_COSA FARE_
Prosegui l'articolo su Adriano Cappellari, riprendendo subito dopo la sua ultima frase.

----- TESTO DA LEGGERE

Vicenza, giornalista Adriano Cappellari indagato: accuse di incendio e calunnia dopo presunte minacce e attentato incendiario

Le lettere minatorie, le bottiglie incendiarie lanciate contro la sua abitazione: Adriano Cappellari, giovane cronista di Enego, sembrava vittima di un vero attentato. E invece, ora, è lui a finire nel mirino degli inquirenti. Il giornalista del quindicinale L’Altopiano, conosciuto per i suoi reportage sulla Campania e per le critiche a figure come don Maurizio Patriciello e Giorgia Meloni, è sospettato di aver architettato tutto. Una storia di paura che si trasforma in un giallo giudiziario, con Cappellari al centro di un’indagine per falso e incendio doloso.

----------
----- VOCI ELENCATE

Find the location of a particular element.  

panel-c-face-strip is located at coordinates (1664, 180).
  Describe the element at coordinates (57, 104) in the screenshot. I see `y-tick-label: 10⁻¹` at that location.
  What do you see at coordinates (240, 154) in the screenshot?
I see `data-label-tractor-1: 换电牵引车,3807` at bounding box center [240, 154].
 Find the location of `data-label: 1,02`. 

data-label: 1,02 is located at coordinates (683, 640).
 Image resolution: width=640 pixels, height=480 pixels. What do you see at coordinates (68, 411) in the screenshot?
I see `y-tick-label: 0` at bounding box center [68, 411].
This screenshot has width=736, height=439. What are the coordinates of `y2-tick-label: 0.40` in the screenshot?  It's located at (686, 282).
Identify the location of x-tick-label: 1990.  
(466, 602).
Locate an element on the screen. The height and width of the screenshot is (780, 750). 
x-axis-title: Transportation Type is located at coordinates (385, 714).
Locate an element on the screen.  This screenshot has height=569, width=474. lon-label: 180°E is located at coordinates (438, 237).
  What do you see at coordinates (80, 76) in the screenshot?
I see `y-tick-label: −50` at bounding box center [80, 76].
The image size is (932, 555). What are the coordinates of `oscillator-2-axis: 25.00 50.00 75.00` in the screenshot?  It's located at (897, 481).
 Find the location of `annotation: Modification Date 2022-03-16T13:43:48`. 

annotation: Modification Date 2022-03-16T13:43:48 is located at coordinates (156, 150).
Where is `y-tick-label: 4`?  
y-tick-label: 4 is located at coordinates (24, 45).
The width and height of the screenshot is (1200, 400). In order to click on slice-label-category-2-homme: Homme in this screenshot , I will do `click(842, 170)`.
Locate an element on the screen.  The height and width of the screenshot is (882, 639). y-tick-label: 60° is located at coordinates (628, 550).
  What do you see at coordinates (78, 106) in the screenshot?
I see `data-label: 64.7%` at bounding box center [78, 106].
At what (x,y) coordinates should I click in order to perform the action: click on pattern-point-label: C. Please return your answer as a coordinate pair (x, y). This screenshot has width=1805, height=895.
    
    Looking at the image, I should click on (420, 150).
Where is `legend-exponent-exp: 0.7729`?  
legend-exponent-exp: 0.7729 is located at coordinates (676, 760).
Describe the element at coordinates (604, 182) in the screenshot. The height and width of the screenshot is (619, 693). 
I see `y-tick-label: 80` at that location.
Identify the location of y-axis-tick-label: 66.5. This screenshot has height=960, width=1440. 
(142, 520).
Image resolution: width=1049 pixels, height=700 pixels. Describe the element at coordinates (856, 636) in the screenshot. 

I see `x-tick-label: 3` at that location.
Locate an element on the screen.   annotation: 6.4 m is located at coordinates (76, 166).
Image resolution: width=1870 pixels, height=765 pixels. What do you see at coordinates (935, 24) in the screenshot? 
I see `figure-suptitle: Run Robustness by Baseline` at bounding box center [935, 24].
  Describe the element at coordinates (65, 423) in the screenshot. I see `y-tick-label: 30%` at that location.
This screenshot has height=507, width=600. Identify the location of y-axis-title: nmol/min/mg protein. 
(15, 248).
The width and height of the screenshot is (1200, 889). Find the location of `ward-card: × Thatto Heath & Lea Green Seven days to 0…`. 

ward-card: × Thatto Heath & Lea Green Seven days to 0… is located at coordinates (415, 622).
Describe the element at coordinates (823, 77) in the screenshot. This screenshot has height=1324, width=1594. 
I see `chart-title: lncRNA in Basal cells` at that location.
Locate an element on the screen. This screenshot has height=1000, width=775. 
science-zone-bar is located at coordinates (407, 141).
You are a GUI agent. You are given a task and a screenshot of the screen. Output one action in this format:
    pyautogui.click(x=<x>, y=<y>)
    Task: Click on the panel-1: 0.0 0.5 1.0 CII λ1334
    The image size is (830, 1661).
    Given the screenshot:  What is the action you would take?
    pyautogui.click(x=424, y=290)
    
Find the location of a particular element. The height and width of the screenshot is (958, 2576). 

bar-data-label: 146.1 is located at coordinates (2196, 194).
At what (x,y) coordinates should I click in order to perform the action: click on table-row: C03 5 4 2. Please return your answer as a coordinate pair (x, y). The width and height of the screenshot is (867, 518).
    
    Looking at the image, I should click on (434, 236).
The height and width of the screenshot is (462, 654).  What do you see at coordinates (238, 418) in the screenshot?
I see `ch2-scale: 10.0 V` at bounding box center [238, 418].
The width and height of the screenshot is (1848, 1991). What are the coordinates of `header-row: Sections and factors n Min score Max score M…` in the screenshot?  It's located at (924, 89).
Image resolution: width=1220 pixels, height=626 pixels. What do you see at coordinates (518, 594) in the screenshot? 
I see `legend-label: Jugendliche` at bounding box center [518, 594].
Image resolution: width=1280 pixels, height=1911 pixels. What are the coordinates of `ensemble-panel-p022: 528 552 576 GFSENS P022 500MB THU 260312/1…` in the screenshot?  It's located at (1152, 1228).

----------

_RISPOSTA_
Minacce e attentato a Enego: una vicenda che si complica

Da febbraio, la redazione de L’Altopiano e Cappellari avevano cominciato a ricevere lettere anonime con messaggi intimidatori. Una di queste, indirizzata proprio al giornalista, recitava: «Se non fate tacere Cappellari, lo faremo noi, e sarà molto peggio». Anche don Maurizio Patriciello, sacerdote di Caivano impegnato nel sociale e spesso citato negli articoli del reporter, era stato bersaglio di insulti e minacce, insieme a Giorgia Meloni.

La situazione è degenerata nella notte tra il 30 e il 31 maggio, quando davanti alla casa di Cappellari a Enego sono state lanciate bottiglie incendiarie. Vicino alle fiamme, sono state trovate bombole di gas che avrebbero potuto causare danni ben più gravi. Carabinieri e Vigili del Fuoco sono intervenuti tempestivamente, domando l’incendio e mettendo in sicurezza l’area. Le immagini di alcune telecamere private hanno ripreso un uomo con il volto coperto aggirarsi in modo sospetto vicino all’abitazione, facendo crescere l’allarme.

Le prime indagini hanno però escluso legami con la criminalità organizzata, scartando così la pista camorristica. Gli investigatori si sono concentrati su motivi più locali e personali, cercando di capire chi e perché avrebbe potuto orchestrare minacce e aggressione senza coinvolgere gruppi esterni.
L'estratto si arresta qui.